● **Dataset content**:
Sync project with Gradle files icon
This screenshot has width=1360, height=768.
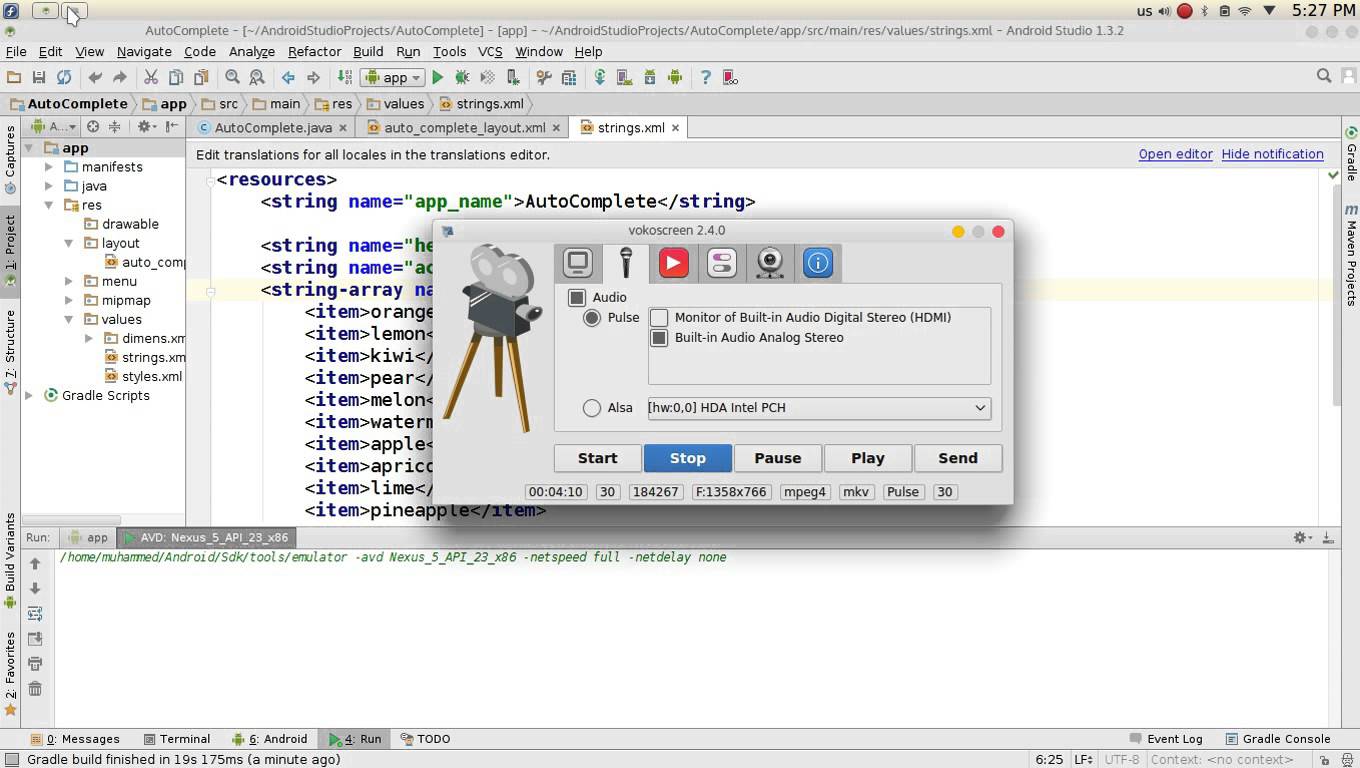coord(600,77)
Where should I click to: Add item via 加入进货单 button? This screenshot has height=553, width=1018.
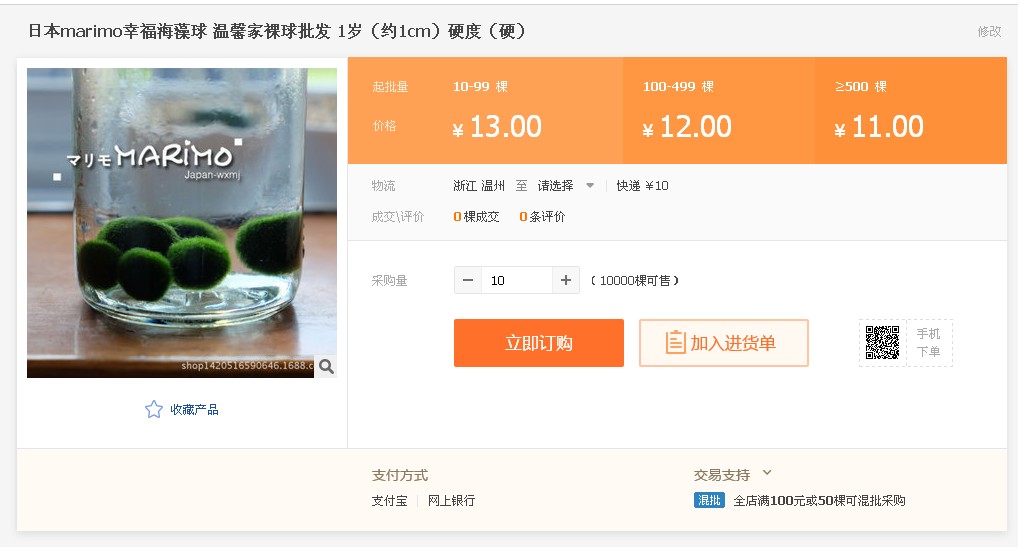723,343
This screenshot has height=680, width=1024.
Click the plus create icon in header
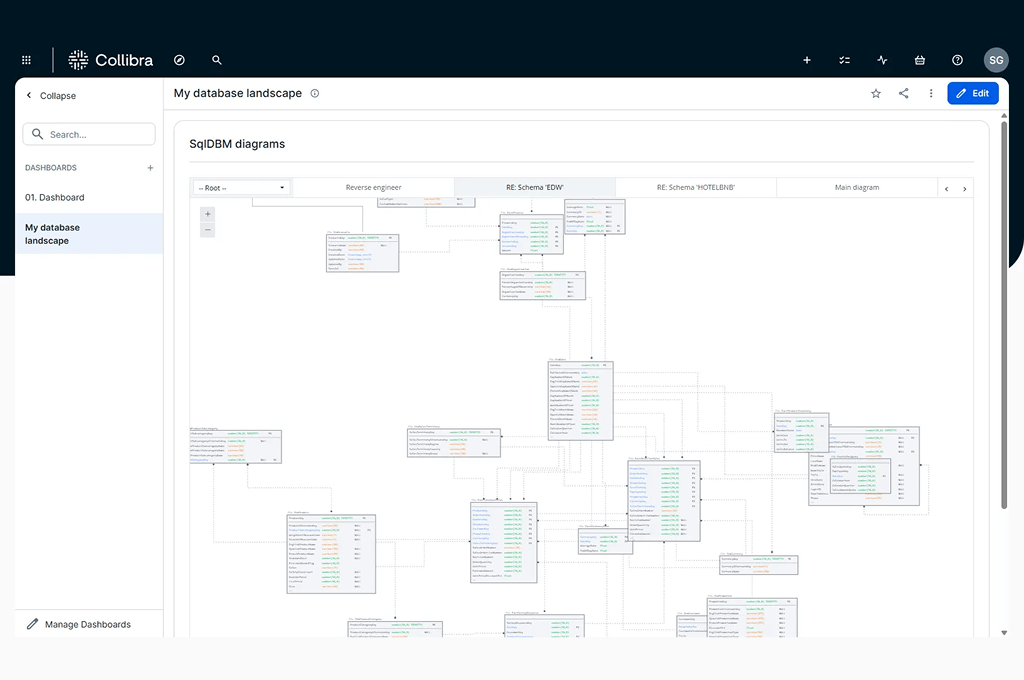coord(807,60)
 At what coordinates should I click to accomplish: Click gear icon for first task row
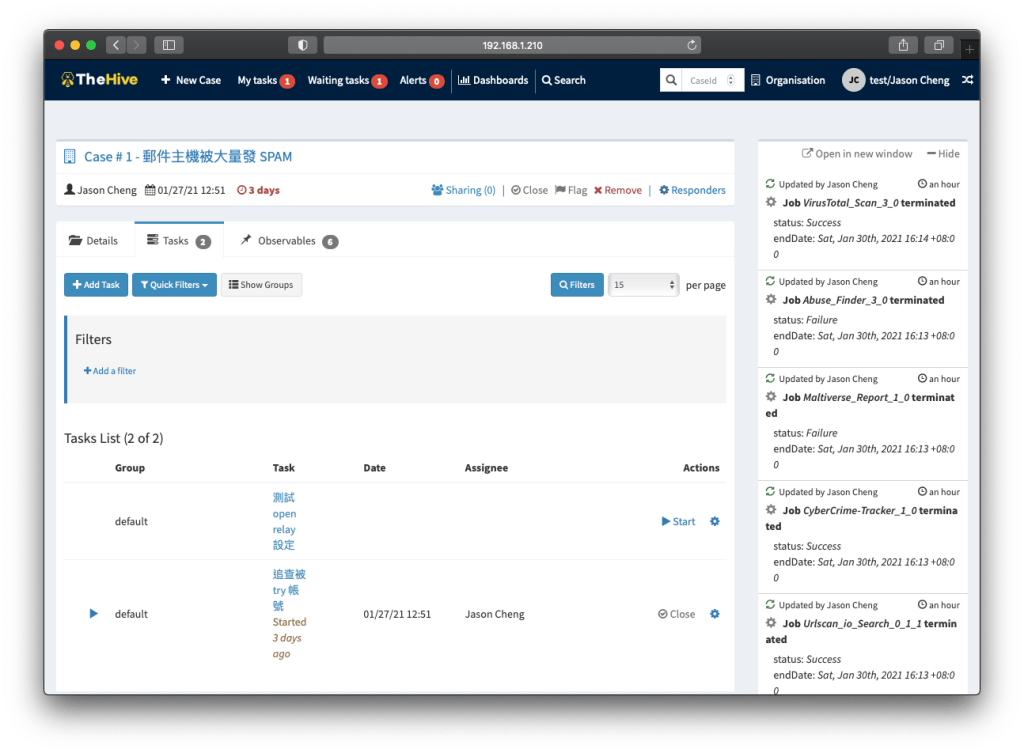point(714,521)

● **Instructions to follow**: Pass over the images and copy the rest of the material above exactly.

● **Written answer**:
Sync project with Gradle files icon
This screenshot has width=1360, height=768.
coord(600,77)
Where should I click to: Add item via 加入进货单 button? This screenshot has height=553, width=1018.
723,343
This screenshot has height=680, width=1024.
Click the plus create icon in header
coord(807,60)
 At what coordinates should I click to accomplish: Click gear icon for first task row
point(714,521)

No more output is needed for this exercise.